Buckinghamshire is a wealthy and pleasant county in the south east of England, rather too pleasant for churches to be kept open. The day I visited Chearsley, only half of the churches I visited were open – which is not a very good record. Anyway it was a delight to get into this charming little church and spend five minutes moving the furniture that covered the very fine fifteenth-century brass, which is the subject of this article.
The brass commemorates John Ffrankelyn and his wife Margaret, who appear to have died in 1462. They are commemorated by two standing figures, an inscription and figures of their three sons and four daughters. The brasses are pretty standard London work of the period, set in a fine slab of purbeck marble and it would have been an expensive monument to lay.
It’s primarily the interesting inscription that I want draw to your attention. It’s in Middle English, which for the 1460s is not all that unusual, but is difficult to interpret. It reads:
Here lyeth John Frankeleyn and Margarete hys wyff which ordeyned leystowe to this churches and divine service to be doone every holy day in the yer. Anno Domini M CCCC lxii. on whos soules god have mercy. Amen
The first thing to note is that although the stone is clearly their gravestone, as they are buried under it, no date of death is given – the date 1462 recorded on it seems to refer to a gift they have given to the church in that year. So what is the gift? Well apparently to start off with they:
ordeyned leystowe
What the Dickens does that mean? Well the word ‘ordeyned’ is clear, it’s the Middle English word for ‘gave’ – so the Ffrankelyn’s gave ‘leystowe’. A quick search of the Middle English dictionary suggests two possible interpretations of the word. It either refers to a a rubbish dump or a burial ground. It seems a bizarre sort of word, until you realise it’s a compound noun consisting of two words, ‘ley’ and ‘stowe’. Then it’s origin becomes clear – it means ‘lay-place’ – a place to lay something, be it rubbish or a dead body.
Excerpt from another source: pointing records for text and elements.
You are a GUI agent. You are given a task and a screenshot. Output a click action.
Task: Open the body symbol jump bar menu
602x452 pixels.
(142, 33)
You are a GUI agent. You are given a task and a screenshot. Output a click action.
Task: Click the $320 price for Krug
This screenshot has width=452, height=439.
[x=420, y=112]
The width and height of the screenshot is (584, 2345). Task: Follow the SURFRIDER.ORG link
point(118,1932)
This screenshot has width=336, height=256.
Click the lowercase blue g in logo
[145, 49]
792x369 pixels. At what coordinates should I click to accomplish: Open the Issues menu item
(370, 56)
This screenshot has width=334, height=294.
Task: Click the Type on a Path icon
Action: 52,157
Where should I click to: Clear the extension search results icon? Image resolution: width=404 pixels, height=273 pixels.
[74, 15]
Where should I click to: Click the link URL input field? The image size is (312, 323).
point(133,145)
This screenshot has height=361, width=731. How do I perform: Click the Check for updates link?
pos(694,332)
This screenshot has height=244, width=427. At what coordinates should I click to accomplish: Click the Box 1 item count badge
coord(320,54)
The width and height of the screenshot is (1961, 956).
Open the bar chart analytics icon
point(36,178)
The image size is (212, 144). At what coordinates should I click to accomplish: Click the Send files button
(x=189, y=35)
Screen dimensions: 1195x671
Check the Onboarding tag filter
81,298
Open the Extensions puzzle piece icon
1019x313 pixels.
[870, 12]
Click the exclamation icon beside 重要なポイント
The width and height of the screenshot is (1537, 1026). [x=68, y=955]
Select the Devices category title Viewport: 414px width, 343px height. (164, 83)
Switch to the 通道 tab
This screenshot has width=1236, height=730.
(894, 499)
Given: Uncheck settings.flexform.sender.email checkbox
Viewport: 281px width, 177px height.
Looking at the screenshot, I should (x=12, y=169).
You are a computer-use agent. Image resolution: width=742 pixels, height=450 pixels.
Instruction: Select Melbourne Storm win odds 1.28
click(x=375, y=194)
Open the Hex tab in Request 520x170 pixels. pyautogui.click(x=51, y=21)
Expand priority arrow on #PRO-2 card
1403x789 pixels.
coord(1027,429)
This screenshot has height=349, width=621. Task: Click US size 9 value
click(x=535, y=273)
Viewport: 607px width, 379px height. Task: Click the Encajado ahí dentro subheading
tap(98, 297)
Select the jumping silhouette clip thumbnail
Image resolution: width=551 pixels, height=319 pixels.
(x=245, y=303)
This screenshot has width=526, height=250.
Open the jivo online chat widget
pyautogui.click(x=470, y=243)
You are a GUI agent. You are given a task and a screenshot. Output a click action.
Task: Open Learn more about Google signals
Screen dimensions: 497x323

So what I think the inscription means, is that the first part of the gift the Frankelyn’s gave to the parish was a new burial ground, or an extension to the churchyard.
The next bit of their gift is much easier to interpret, they also ‘ordeyned’:
divine service to be doone every holy day in the yer
By divine service on holy days, this presumably means that they endowed a votive mass to be celebrated in the parish on all red letter days. In the intense devotional environment of the late fifteenth-century the endowment of masses was an increasingly important focus of lay peoples post-mortem provision, it provided for their souls and the the spiritual nourishment of the parish. The gift the Ffrankelyn’s ‘ordeyned’ in 1462 and is recorded on this brass, was both a practical and a spiritual gift that would have merited continued gratitude and remembrance among their neighbours long after their death.
Chearsley church standing in it’s ‘leystowe’.